━━━ EXTRACTED DATA

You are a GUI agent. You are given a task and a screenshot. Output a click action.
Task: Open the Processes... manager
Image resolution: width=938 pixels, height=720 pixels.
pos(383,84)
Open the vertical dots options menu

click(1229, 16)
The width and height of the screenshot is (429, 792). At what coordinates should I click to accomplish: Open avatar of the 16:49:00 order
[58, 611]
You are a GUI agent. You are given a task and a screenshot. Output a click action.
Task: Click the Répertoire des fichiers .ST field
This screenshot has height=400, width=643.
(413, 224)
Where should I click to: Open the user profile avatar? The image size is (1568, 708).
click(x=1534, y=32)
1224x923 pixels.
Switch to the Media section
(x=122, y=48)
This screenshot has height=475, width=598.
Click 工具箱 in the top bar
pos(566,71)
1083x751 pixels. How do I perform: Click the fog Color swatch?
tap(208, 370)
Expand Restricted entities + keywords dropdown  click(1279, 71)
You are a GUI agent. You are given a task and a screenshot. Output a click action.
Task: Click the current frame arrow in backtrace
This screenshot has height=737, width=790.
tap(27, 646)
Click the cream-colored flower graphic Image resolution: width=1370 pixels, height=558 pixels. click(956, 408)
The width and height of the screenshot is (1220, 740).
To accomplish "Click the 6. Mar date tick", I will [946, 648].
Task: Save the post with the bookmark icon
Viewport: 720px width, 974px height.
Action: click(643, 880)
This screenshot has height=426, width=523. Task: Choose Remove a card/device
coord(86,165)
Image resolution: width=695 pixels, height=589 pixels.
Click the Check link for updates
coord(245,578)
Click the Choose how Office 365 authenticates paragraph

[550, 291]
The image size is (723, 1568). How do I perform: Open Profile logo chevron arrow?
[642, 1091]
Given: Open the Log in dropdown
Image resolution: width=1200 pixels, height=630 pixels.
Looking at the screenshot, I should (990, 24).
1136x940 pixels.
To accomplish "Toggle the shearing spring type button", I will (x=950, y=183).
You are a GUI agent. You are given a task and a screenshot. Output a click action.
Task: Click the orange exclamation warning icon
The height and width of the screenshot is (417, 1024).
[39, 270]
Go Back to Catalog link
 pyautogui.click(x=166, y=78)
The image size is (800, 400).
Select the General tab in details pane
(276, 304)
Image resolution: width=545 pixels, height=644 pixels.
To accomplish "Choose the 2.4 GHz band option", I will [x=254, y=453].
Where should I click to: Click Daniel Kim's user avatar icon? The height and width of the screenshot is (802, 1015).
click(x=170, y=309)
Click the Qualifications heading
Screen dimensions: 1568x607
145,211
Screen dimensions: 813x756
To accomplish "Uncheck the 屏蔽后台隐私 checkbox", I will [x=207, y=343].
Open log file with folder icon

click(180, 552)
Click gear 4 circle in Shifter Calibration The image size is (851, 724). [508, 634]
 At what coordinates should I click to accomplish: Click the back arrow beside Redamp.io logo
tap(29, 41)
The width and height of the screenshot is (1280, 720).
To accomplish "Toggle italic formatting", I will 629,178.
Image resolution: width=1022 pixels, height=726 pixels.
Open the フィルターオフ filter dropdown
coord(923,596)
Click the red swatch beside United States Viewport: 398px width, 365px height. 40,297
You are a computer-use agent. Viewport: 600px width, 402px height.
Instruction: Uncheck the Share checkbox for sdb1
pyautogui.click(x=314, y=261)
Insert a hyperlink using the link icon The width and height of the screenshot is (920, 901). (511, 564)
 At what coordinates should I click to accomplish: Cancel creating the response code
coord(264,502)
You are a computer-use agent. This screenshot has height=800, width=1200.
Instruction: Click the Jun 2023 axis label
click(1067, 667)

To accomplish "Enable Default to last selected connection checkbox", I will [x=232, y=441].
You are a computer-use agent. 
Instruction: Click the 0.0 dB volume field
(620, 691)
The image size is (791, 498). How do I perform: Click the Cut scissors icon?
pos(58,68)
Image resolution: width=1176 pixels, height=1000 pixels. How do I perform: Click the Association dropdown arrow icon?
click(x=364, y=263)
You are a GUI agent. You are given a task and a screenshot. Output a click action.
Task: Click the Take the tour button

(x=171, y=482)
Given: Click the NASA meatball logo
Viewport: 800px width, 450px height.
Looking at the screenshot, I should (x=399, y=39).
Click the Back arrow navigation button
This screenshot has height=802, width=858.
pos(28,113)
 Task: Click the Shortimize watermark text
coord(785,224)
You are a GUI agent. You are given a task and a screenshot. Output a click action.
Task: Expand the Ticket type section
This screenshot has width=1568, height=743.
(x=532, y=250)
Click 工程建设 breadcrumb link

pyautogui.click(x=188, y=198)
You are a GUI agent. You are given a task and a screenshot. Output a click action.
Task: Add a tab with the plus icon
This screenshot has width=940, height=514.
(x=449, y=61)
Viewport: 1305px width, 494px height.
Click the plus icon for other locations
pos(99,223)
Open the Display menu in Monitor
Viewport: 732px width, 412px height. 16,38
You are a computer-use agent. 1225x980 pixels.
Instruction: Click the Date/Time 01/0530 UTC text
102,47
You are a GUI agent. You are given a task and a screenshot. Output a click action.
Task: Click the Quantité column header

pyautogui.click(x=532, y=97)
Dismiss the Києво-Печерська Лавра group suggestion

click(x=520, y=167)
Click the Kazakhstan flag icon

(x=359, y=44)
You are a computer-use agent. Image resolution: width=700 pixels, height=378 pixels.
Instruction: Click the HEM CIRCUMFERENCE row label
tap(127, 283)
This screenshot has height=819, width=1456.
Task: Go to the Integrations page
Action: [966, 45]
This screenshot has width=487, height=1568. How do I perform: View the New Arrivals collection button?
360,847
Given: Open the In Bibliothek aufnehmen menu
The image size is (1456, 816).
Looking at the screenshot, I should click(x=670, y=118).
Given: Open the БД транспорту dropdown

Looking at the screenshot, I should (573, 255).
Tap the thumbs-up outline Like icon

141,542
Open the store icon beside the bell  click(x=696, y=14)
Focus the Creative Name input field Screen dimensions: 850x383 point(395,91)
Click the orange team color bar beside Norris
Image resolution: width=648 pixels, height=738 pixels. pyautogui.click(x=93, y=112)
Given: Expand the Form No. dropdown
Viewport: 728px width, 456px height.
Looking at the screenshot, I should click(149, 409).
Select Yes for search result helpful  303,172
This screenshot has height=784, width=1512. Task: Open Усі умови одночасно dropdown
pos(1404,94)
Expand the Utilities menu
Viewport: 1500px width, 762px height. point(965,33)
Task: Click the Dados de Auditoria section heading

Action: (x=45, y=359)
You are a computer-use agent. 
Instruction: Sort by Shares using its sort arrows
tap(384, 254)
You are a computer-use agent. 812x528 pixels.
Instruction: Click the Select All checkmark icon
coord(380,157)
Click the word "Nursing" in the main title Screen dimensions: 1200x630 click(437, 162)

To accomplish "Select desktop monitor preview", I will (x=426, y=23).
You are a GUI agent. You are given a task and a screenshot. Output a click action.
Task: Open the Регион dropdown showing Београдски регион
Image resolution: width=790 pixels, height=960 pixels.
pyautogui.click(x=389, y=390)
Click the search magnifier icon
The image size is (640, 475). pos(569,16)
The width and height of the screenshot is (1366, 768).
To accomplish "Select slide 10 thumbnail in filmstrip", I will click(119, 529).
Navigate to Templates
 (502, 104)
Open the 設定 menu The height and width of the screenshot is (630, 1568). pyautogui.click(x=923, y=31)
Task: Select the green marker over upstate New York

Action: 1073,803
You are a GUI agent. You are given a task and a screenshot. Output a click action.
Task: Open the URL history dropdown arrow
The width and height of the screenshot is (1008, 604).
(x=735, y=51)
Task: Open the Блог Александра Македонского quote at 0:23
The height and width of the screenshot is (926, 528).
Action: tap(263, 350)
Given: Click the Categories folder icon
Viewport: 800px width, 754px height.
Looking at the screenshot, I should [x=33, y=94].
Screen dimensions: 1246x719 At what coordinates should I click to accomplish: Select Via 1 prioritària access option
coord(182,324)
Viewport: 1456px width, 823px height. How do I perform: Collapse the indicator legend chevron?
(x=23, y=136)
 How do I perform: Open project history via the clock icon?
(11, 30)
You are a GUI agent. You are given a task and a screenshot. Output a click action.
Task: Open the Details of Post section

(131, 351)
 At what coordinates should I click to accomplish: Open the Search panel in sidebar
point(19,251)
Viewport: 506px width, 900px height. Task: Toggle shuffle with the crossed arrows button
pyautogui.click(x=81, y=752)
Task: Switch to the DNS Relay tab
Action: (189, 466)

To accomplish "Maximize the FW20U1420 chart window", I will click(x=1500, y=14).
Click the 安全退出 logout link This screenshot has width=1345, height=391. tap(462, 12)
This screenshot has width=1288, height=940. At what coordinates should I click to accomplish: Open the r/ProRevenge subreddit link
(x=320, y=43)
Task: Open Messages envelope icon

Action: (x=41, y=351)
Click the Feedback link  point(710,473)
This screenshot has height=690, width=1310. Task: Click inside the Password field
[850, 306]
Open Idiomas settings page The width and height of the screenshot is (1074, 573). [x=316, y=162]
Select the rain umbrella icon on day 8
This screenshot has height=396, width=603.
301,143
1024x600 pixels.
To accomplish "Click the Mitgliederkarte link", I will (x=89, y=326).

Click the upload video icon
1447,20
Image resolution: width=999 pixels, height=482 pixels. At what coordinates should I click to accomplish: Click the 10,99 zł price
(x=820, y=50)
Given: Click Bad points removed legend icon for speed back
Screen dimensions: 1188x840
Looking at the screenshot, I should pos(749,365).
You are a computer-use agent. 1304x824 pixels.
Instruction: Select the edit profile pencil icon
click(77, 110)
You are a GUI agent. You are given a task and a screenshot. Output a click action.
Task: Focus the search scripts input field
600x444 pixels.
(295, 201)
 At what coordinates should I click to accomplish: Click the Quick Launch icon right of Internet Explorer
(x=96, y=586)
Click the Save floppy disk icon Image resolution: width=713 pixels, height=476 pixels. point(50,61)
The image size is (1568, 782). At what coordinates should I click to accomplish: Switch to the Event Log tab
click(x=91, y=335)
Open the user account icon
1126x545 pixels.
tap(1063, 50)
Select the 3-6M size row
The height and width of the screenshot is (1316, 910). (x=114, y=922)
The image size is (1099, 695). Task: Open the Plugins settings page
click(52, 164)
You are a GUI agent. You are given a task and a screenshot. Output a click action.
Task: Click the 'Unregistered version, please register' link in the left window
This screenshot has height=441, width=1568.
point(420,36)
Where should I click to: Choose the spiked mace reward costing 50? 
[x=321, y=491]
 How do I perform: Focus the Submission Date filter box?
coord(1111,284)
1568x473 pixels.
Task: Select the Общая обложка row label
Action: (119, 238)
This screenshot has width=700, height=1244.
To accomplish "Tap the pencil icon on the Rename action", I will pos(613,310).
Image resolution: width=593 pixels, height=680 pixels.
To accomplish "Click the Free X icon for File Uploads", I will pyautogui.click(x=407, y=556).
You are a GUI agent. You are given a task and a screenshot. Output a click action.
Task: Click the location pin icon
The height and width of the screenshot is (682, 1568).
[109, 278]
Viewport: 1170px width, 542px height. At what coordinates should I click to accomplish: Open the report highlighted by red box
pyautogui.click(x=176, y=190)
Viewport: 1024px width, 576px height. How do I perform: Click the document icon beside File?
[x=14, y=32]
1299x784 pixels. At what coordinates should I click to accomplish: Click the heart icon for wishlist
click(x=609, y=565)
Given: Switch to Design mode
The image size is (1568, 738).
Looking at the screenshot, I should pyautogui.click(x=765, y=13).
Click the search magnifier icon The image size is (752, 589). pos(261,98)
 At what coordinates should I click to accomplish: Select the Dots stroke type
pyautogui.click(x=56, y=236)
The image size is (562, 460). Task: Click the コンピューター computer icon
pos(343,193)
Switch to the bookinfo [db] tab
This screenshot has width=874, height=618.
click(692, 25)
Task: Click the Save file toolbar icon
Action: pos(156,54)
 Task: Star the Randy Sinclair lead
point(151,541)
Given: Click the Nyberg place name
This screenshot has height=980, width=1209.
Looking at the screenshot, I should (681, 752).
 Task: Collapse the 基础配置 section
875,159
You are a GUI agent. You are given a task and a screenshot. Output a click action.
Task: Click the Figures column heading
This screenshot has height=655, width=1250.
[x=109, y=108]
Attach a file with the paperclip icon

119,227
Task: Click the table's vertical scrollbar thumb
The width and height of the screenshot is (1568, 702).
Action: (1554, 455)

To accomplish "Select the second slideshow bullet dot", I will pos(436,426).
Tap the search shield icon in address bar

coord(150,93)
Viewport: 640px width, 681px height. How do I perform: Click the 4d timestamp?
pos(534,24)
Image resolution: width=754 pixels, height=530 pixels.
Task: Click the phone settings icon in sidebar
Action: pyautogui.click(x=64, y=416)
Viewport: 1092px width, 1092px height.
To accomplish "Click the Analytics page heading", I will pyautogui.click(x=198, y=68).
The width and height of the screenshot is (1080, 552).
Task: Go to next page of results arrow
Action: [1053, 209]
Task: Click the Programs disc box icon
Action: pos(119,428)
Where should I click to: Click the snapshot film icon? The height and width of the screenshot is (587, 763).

━━━━━━

◆ THE TASK ◆
In the entries above, find the line with "Image resolution: width=593" and the line with "Given: Switch to Design mode", then set down exactly those two and every line between them, nothing else.

◆ ANSWER FOR THE TASK ◆
Image resolution: width=593 pixels, height=680 pixels.
To accomplish "Click the Free X icon for File Uploads", I will pyautogui.click(x=407, y=556).
You are a GUI agent. You are given a task and a screenshot. Output a click action.
Task: Click the location pin icon
The height and width of the screenshot is (682, 1568).
[109, 278]
Viewport: 1170px width, 542px height. At what coordinates should I click to accomplish: Open the report highlighted by red box
pyautogui.click(x=176, y=190)
Viewport: 1024px width, 576px height. How do I perform: Click the document icon beside File?
[x=14, y=32]
1299x784 pixels. At what coordinates should I click to accomplish: Click the heart icon for wishlist
click(x=609, y=565)
Given: Switch to Design mode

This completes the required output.